* **Exercise details**:
In the passage about the Sotheby's NFT auction, please list each thing Cassandra Hatton names as what makes the items valuable.

* **Document text**:
Tim Berners-Lee and Sotheby’s Auction NFT for $5.4 Million

This week, Sotheby’s revealed that Tim Berners-Lee sold an NFT of the original source code for the world wide web for a whopping $5.4 million. Before the NFT auction, Berners-Lee told the publication the Guardian: “I’m not selling the web – you won’t have to start paying money to follow links. I’m not even selling the source code. I’m selling a picture that I made, with a Python program that I wrote myself, of what the source code would look like if it was stuck on the wall and signed by me.”

Berners-Lee invented the web in 1989 and before the NFT sale he said “The core codes and protocols on the web are royalty-free, just as they always have been.” A representative from Sotheby’s said the non-fungible token collectible art auction was historical and the fact that Berners-Lee verified the NFT makes it even more valuable.

“The symbolism, the history, the fact that they’re coming from the creator is what makes them valuable, and there are lots of people who collect things for exactly those reasons,” Cassandra Hatton, the global head of science and popular culture at Sotheby’s explained in a statement. “We have placed it in a public forum, we have sold it at basically no reserve and we let the market decide what the value is going to be. There have been multiple bidders who have all agreed that it’s valuable.”

* **Data extract**:
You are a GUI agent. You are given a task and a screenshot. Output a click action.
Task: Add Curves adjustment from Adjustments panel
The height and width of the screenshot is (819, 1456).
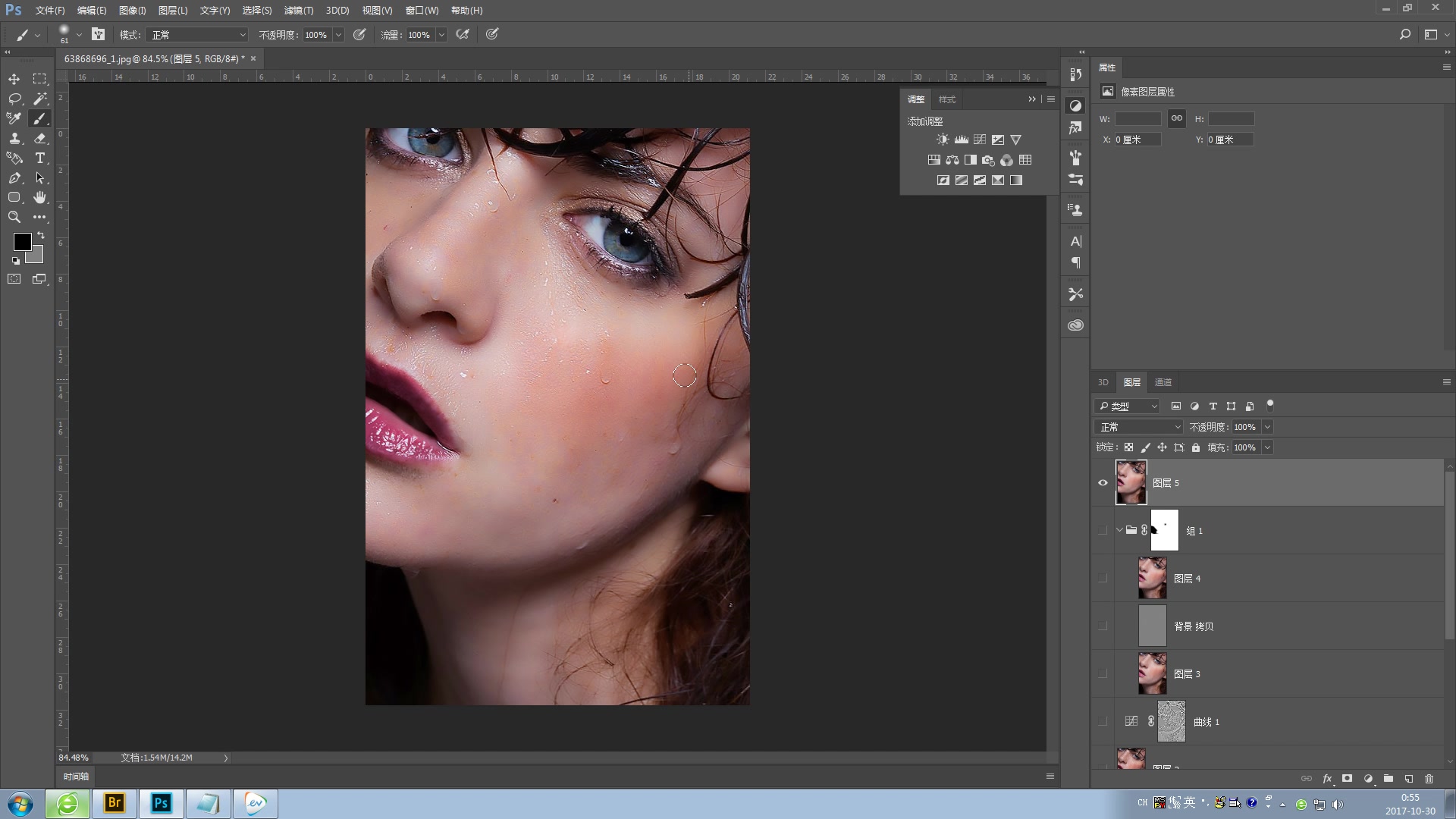(980, 140)
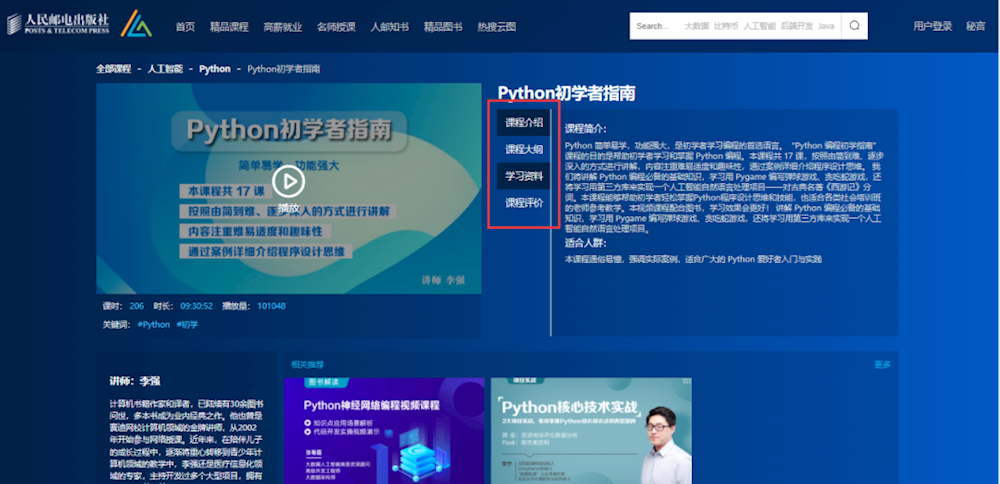The image size is (1000, 484).
Task: Select 名师授课 in the top navigation
Action: click(336, 27)
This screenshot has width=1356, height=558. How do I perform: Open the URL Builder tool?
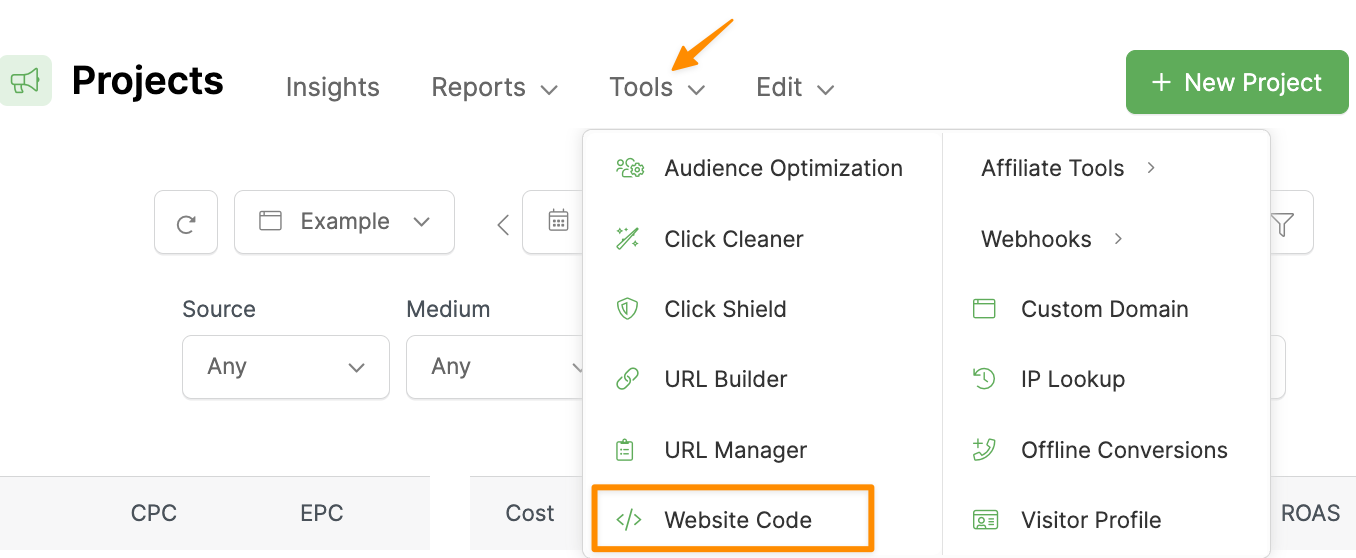pyautogui.click(x=725, y=379)
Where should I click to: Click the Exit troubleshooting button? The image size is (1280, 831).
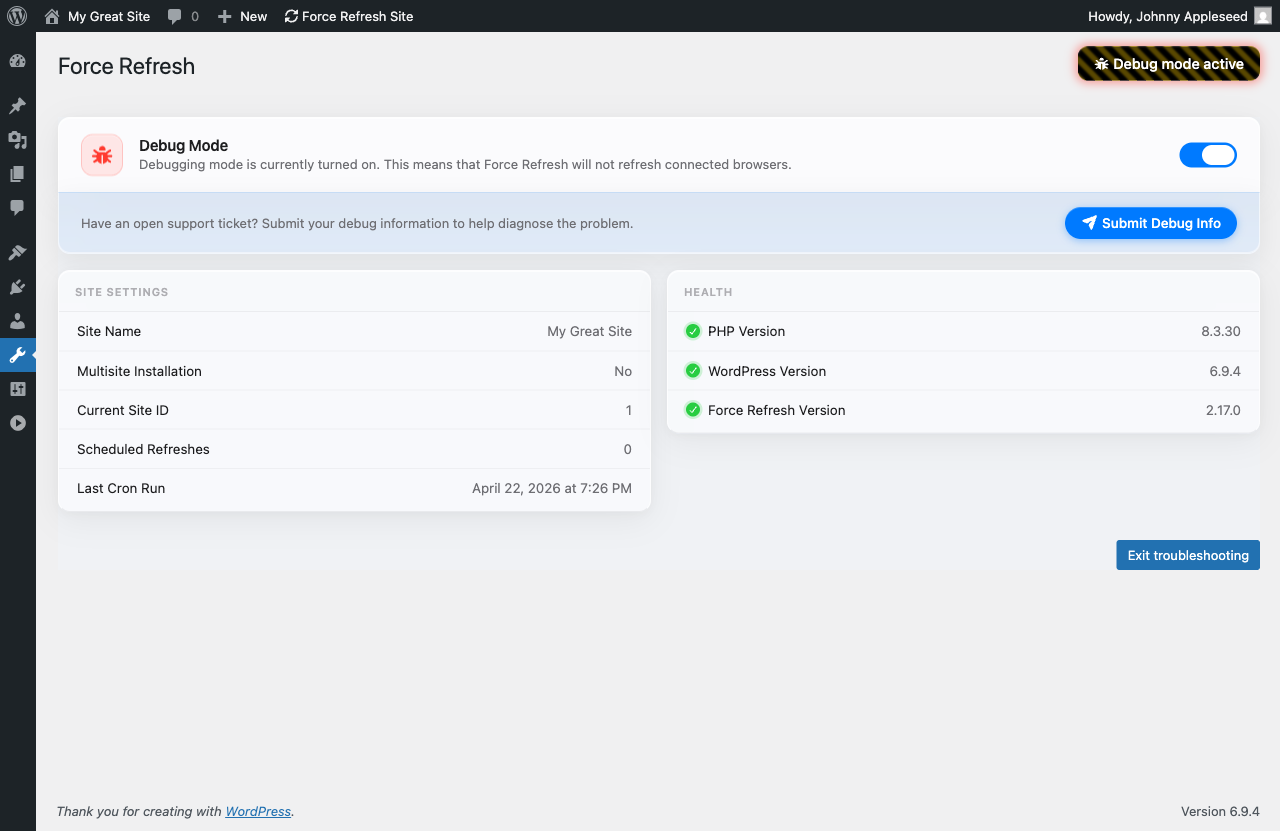pos(1187,555)
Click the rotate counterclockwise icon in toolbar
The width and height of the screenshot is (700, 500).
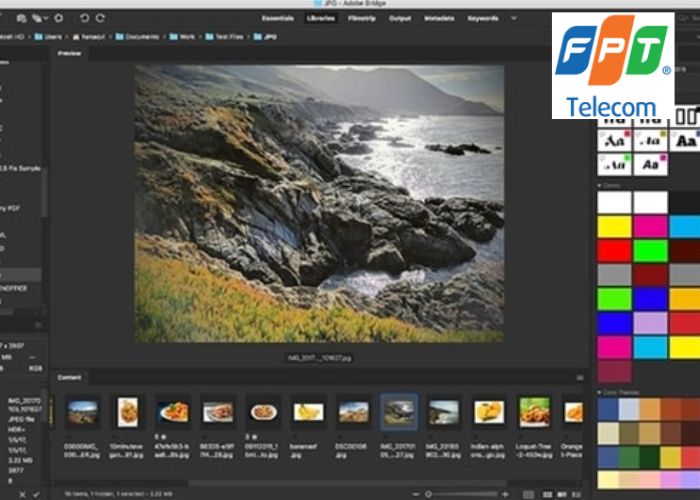[84, 18]
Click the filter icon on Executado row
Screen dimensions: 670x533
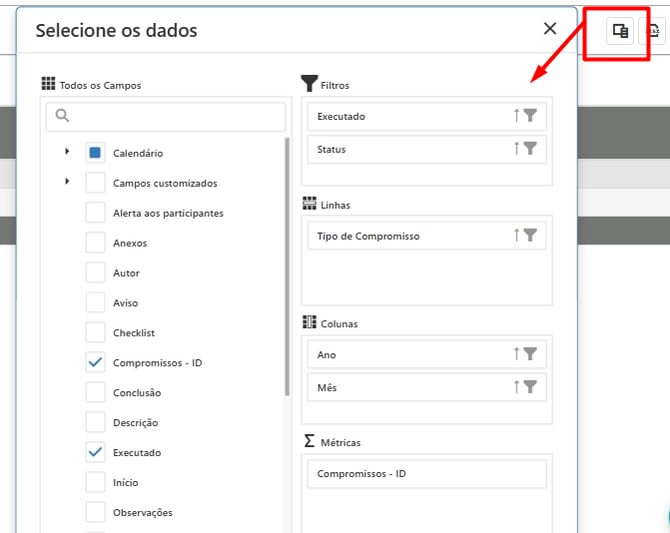531,116
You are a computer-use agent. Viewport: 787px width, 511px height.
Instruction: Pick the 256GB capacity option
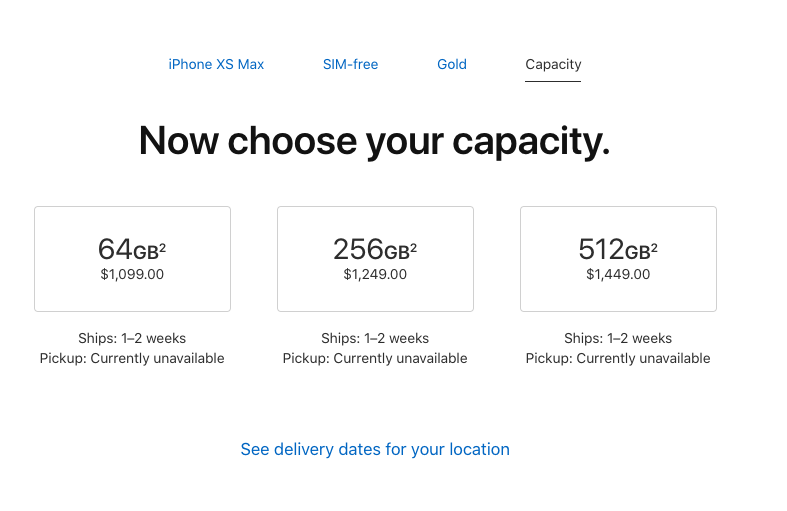[375, 259]
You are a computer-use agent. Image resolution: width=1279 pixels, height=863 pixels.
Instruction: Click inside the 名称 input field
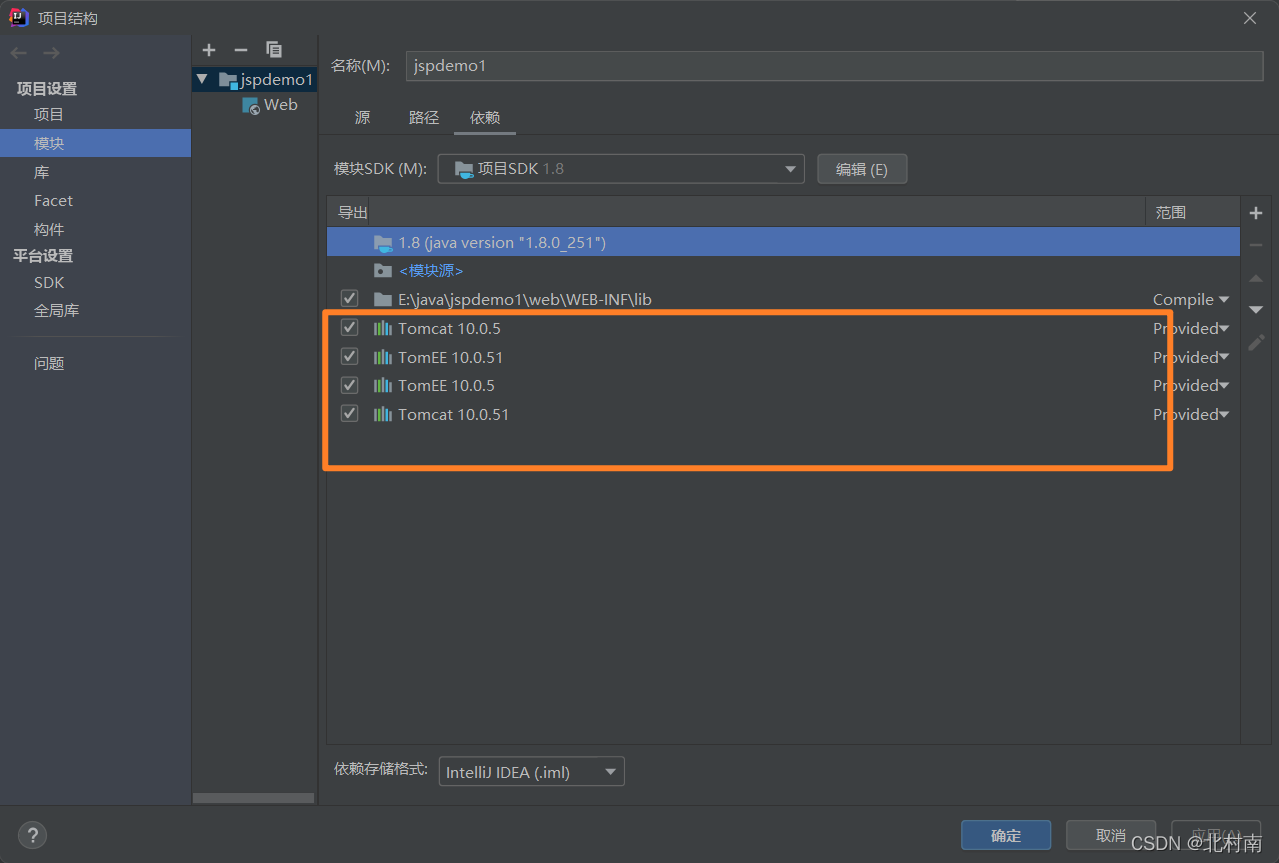[700, 66]
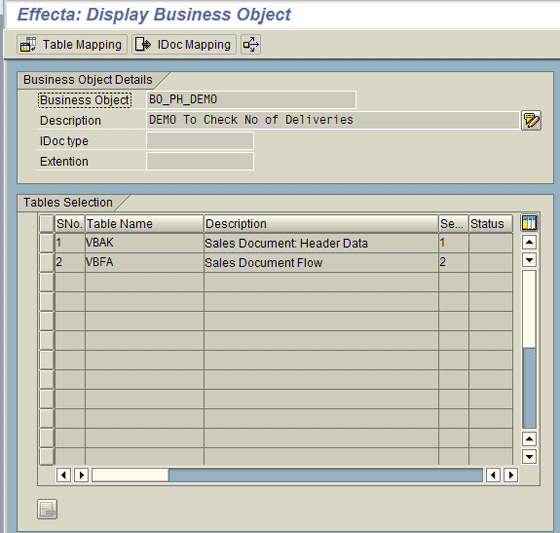Click the select-all box in table header
This screenshot has width=560, height=533.
coord(46,224)
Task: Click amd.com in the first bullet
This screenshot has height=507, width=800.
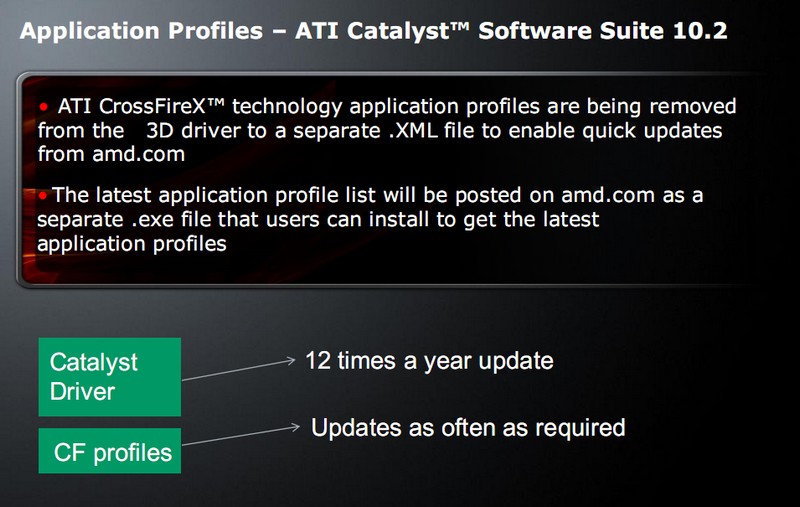Action: coord(139,154)
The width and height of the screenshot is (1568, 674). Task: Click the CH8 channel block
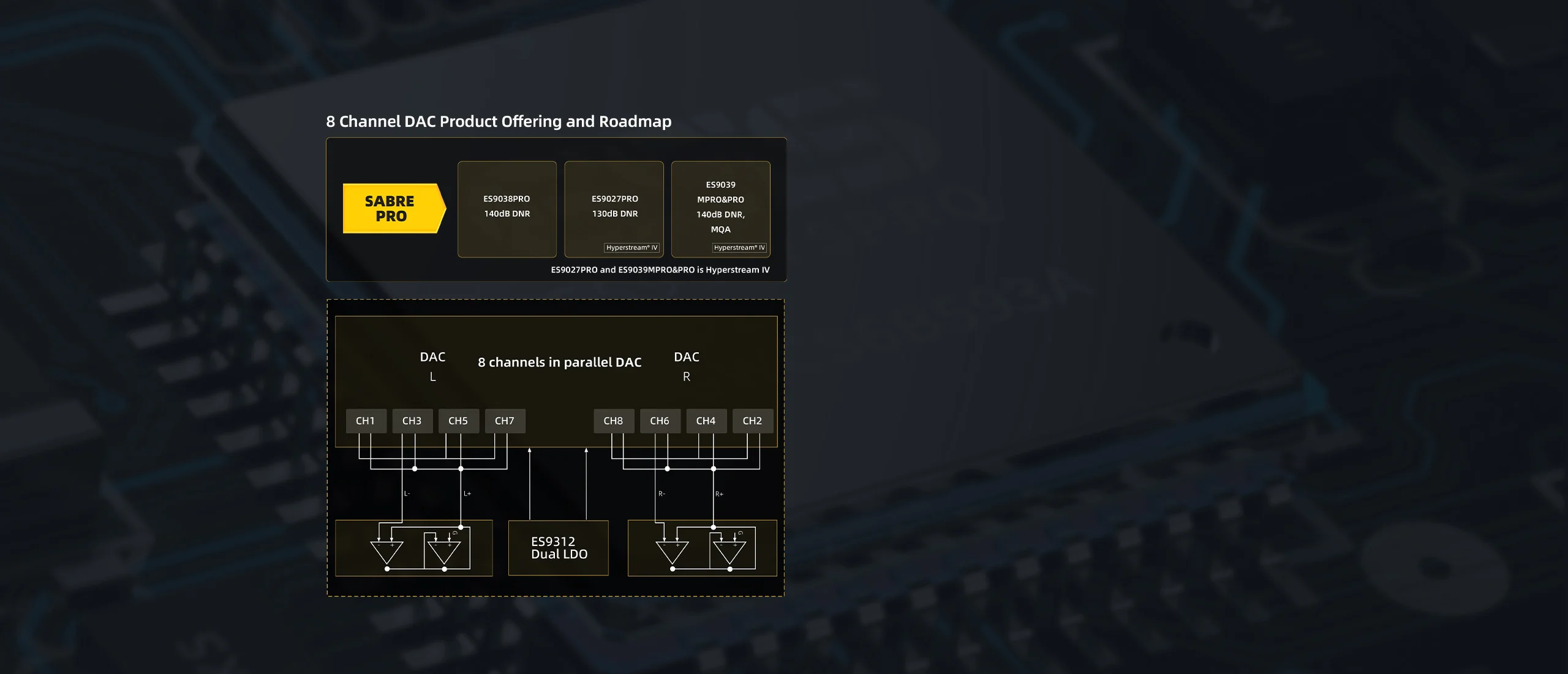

* **Task output**:
- The symbolism
- The history
- The fact that they're coming from the creator